SKIV2L2 El plásmido de activación CRISPR (h) proporciona un enfoque específico y no destructivo para regular al alza la expresión endógena de SKIV2L2 sin alterar la secuencia de ADN subyacente.
SKIV2L2 El plásmido de activación CRISPR (h) es un sistema mediador de activación sinérgica (SAM) de tres plásmidos diseñado para la regulación al alza transcripcional altamente eficiente y específica del locus SKIV2L2 en líneas celulares humanas. El sistema se basa en una Cas9 catalíticamente inactiva (dCas9) que porta dos mutaciones inactivadoras (D10A y N863A) que eliminan la actividad nucleasa al tiempo que conservan la unión al ADN. Esta dCas9 se fusiona con VP64, un potente activador transcripcional, y se coexpresa con un gen de resistencia a la blasticidina para la selección. El segundo plásmido codifica la proteína de fusión MS2-p65-HSF1, un complejo activador secundario que actúa en conjunto con dCas9-VP64, junto con un gen de resistencia a la higromicina.
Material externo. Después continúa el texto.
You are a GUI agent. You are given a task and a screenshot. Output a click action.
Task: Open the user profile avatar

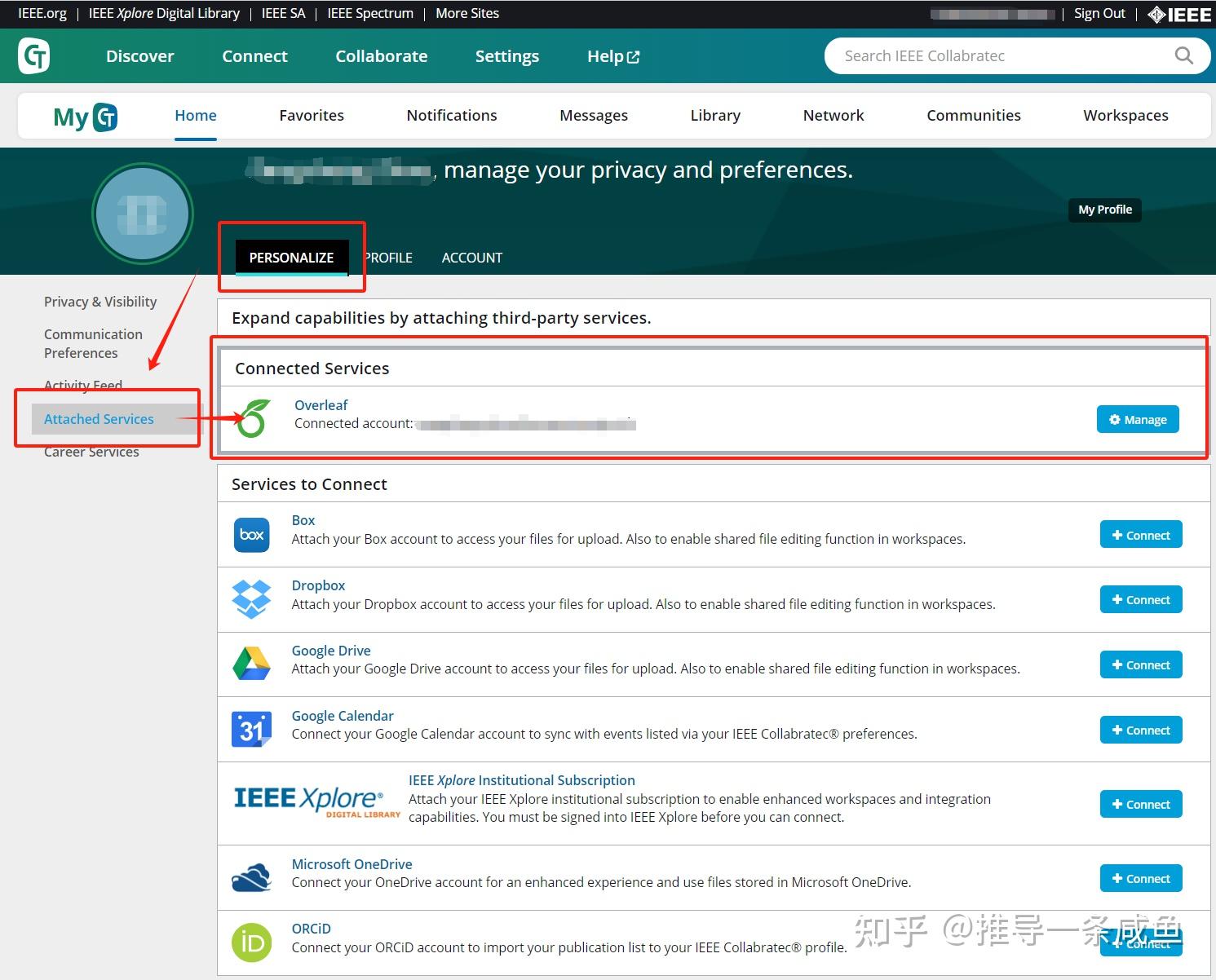coord(143,214)
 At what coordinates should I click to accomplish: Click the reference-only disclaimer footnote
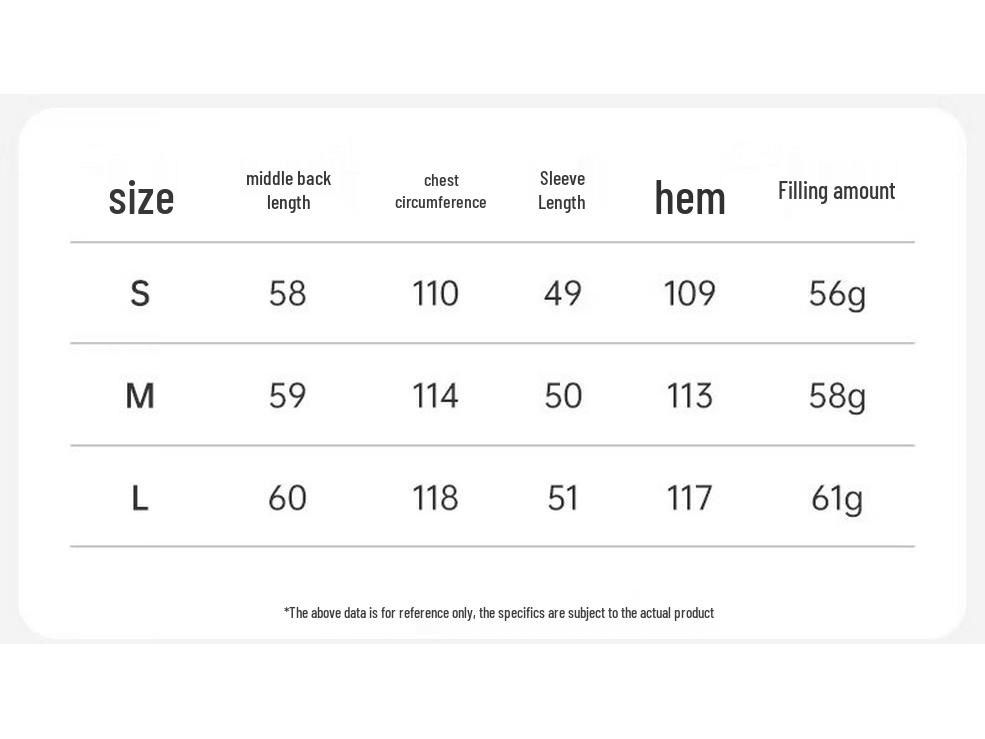tap(499, 613)
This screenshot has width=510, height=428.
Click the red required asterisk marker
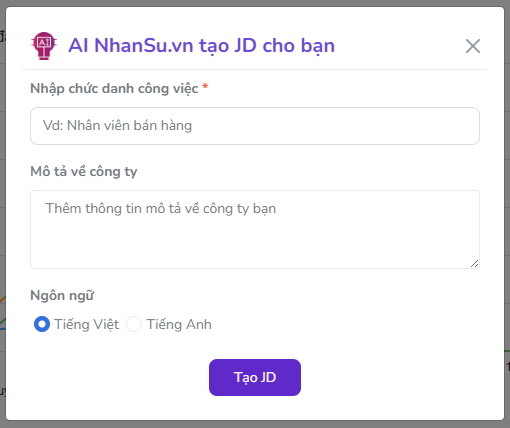pyautogui.click(x=205, y=87)
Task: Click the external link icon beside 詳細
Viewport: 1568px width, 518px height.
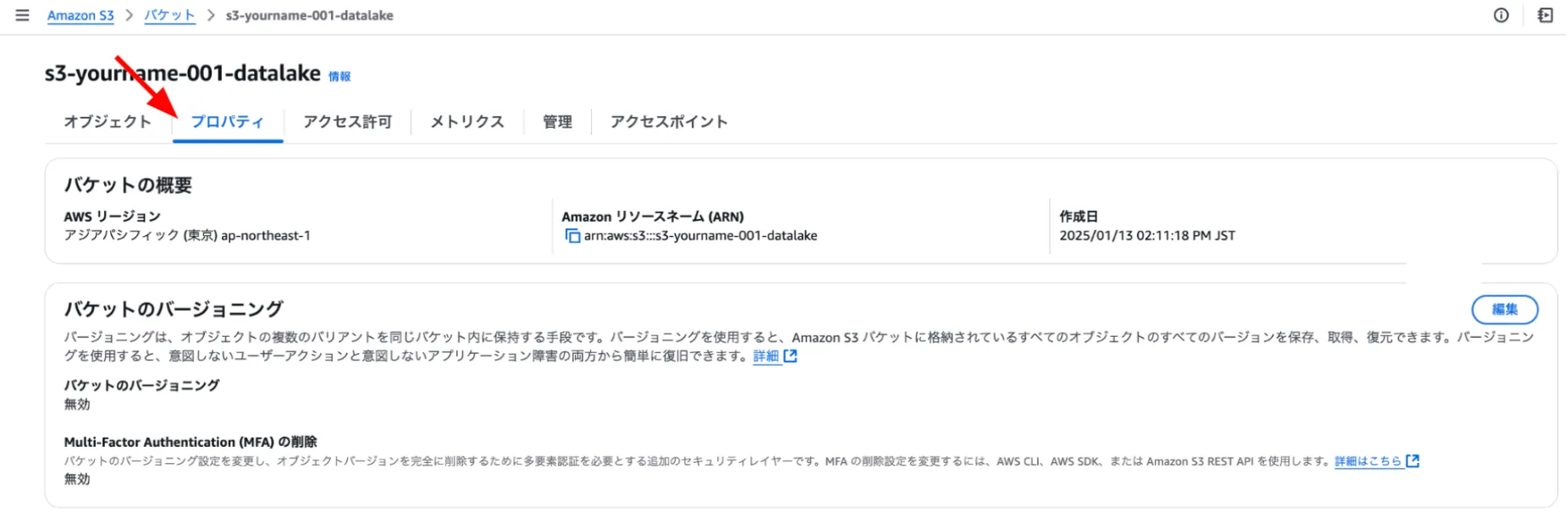Action: 791,356
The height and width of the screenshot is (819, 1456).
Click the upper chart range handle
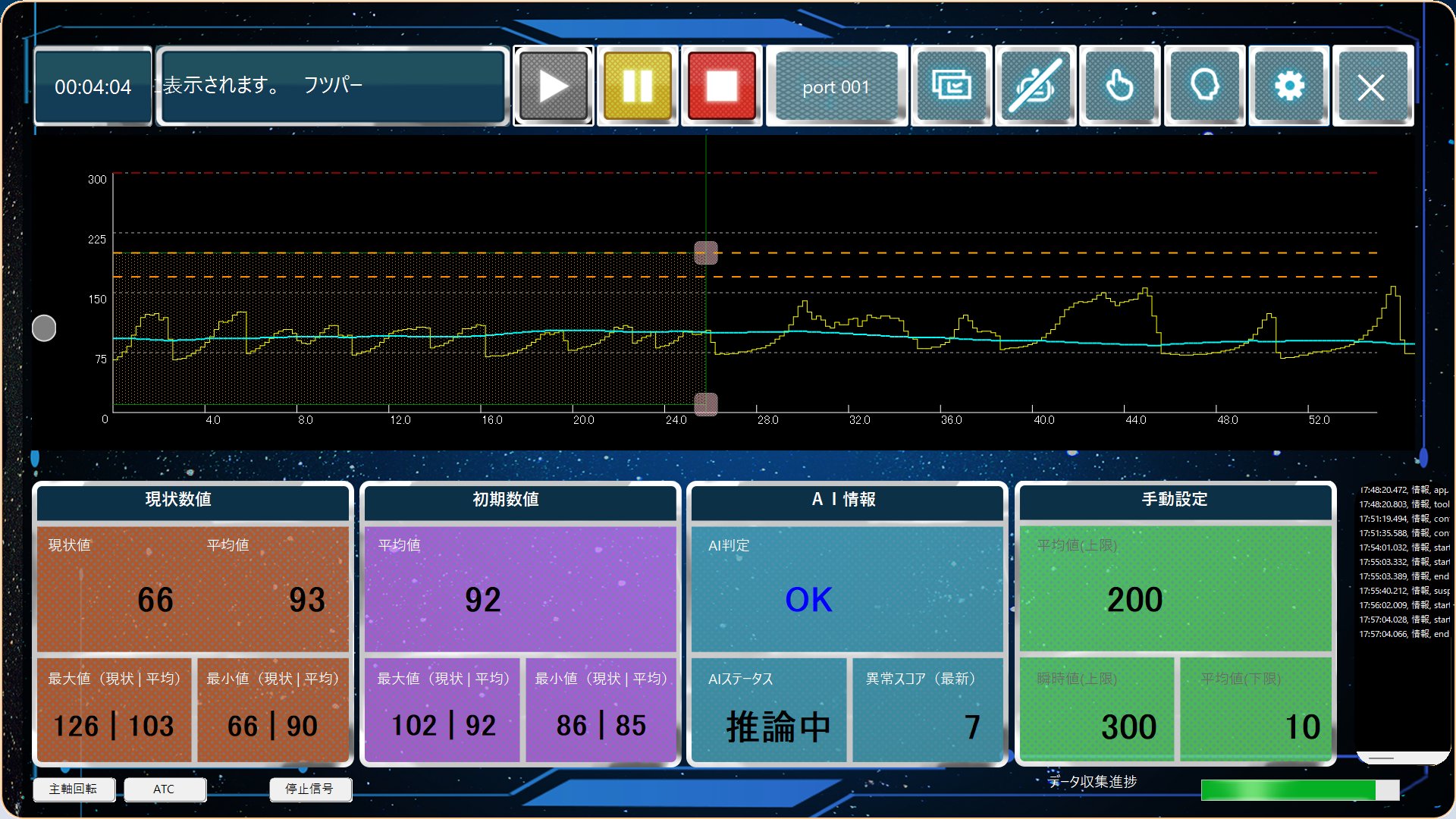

El tercer plásmido codifica un ARN guía (sgRNA) específico del objetivo de 20 nt fusionado a dos aptámeros de ARN MS2 que reclutan el complejo MS2-p65-HSF1 al sitio de activación, acompañado de un gen de resistencia a la puromicina. Los tres plásmidos se administran en una proporción de masa de 1:1:1 para una expresión equilibrada de todos los componentes del sistema.
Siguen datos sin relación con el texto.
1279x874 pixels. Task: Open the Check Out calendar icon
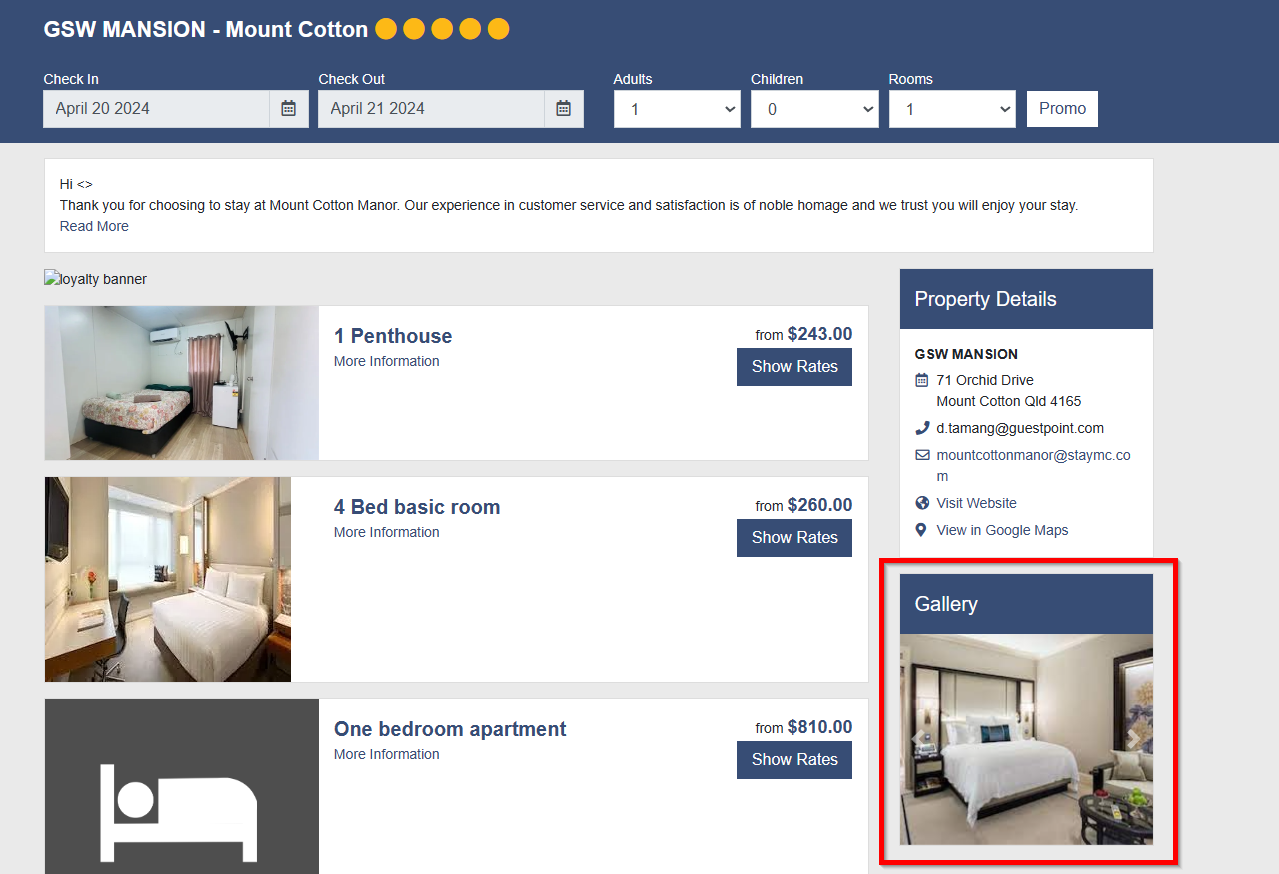tap(563, 109)
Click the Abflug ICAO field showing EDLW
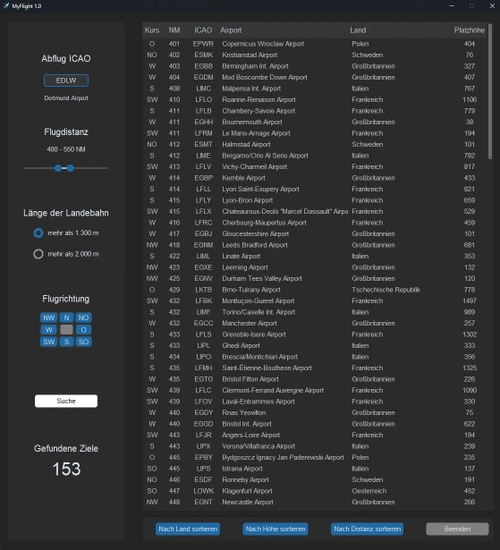The height and width of the screenshot is (550, 500). [x=66, y=80]
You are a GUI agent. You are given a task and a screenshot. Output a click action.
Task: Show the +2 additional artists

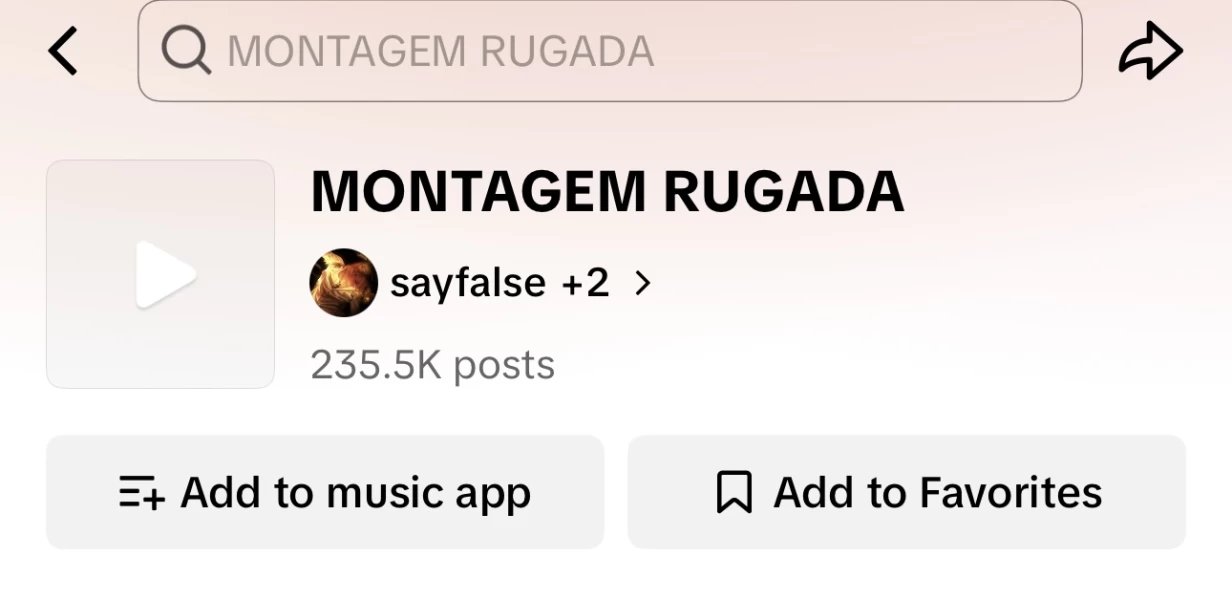point(585,284)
Una vez ensamblado en el locus diana, el complejo SAM se une aproximadamente 200 pb aguas arriba del sitio de inicio transcripcional SKIV2L2, donde VP64, p65 y HSF1 actúan de forma coordinada para reclutar la maquinaria transcripcional e impulsar la regulación al alza de la expresión endógena de SKIV2L2. A diferencia de la Cas9 con actividad nucleasa, dCas9 no introduce roturas de doble cadena ni modifica la secuencia genómica, preservando el locus nativo SKIV2L2 y permitiendo el estudio de las respuestas transcripcionales dependientes de SKIV2L2 en el locus endógeno, lo que la convierte en una herramienta valiosa para estudios funcionales, la identificación de genes diana y la modelización de la restauración de la vía SKIV2L2 en células tumorales con expresión de SKIV2L2 silenciada o reducida.
Sólo para uso en investigación. No destinado a uso diagnóstico o terapéutico.